**Task details**: Copy all lines below that use the word "width".

[[ Data to process open ]]

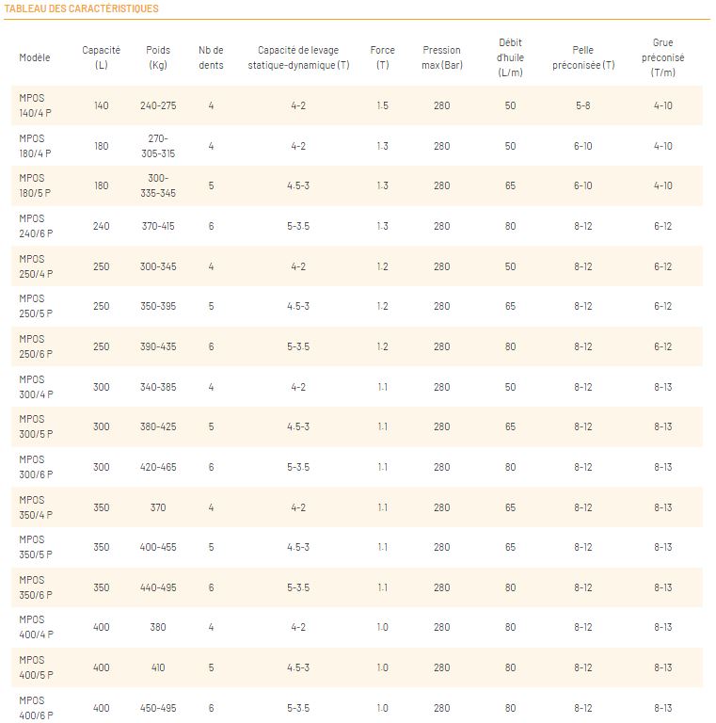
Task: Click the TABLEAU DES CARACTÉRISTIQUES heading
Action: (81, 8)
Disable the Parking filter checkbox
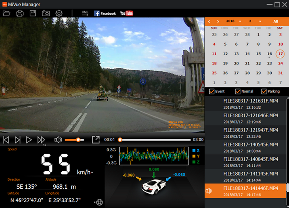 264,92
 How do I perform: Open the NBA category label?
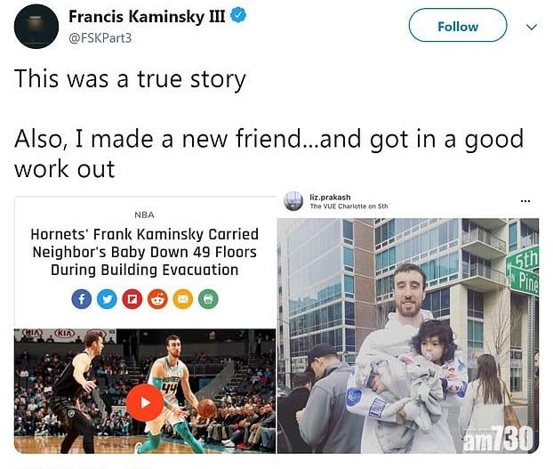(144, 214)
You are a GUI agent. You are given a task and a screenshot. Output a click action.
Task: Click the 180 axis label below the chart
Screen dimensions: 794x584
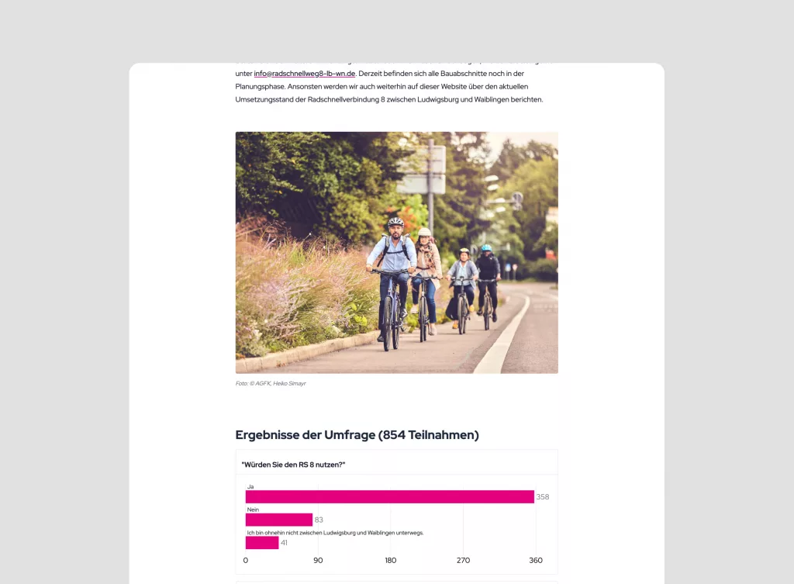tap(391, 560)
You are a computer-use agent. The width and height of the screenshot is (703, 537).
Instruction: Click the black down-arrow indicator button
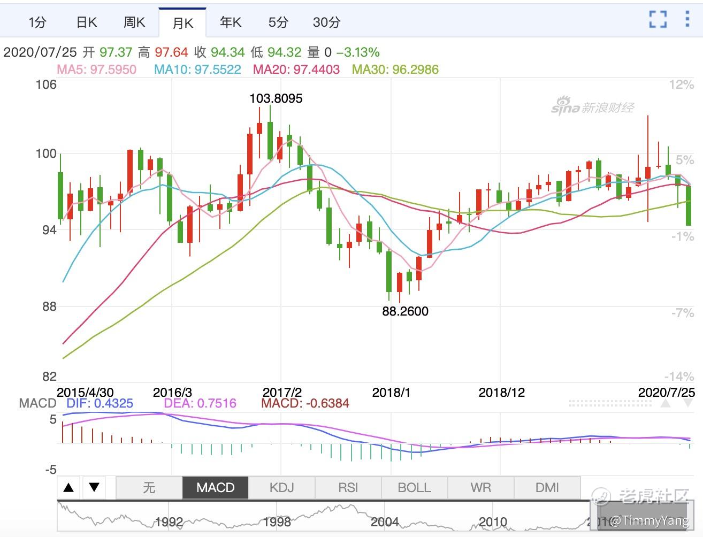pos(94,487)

[[ Data to process closed ]]
[[ Data to process open ]]

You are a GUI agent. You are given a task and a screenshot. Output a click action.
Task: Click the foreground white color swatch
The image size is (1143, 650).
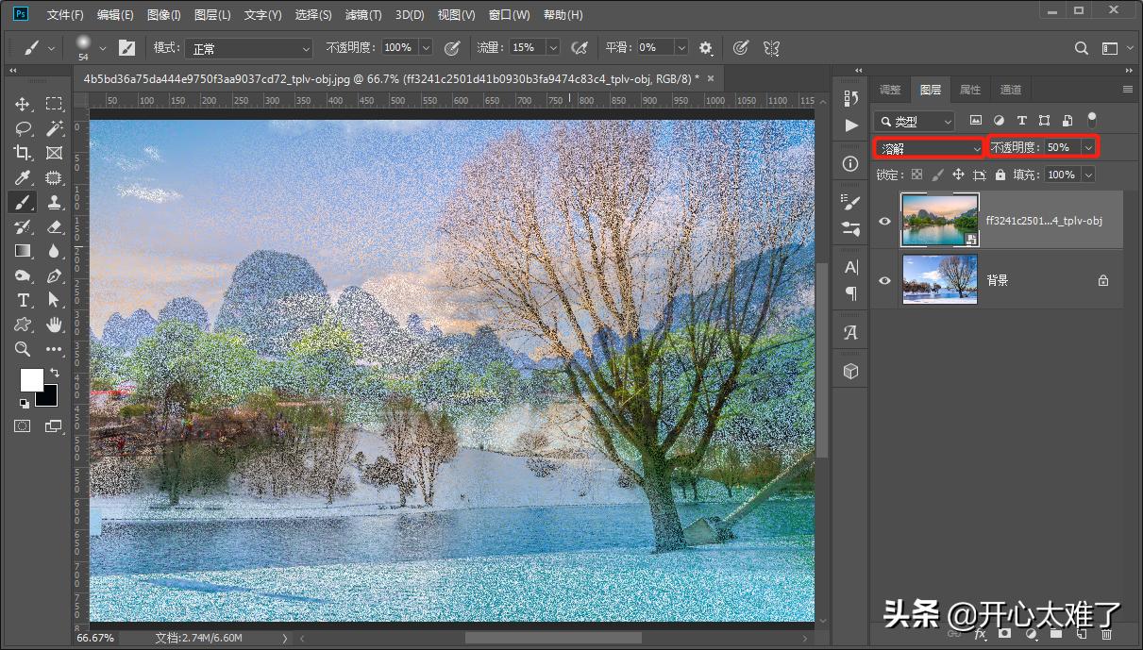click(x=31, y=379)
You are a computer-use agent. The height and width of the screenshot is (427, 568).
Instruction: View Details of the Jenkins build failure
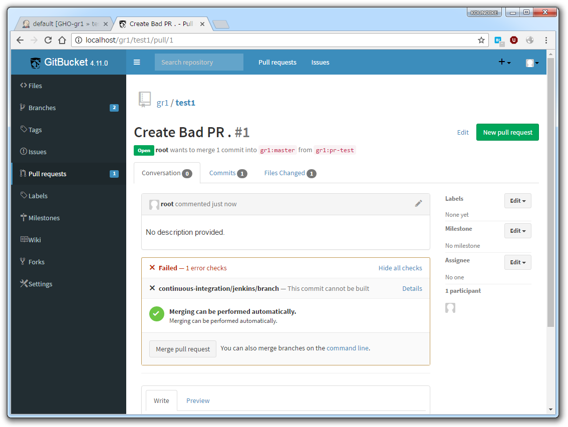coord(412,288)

[[ Data to process closed ]]

**Output of the task**:
You are a computer-use agent. The width and height of the screenshot is (703, 537).
You are a computer-use agent. The height and width of the screenshot is (427, 568).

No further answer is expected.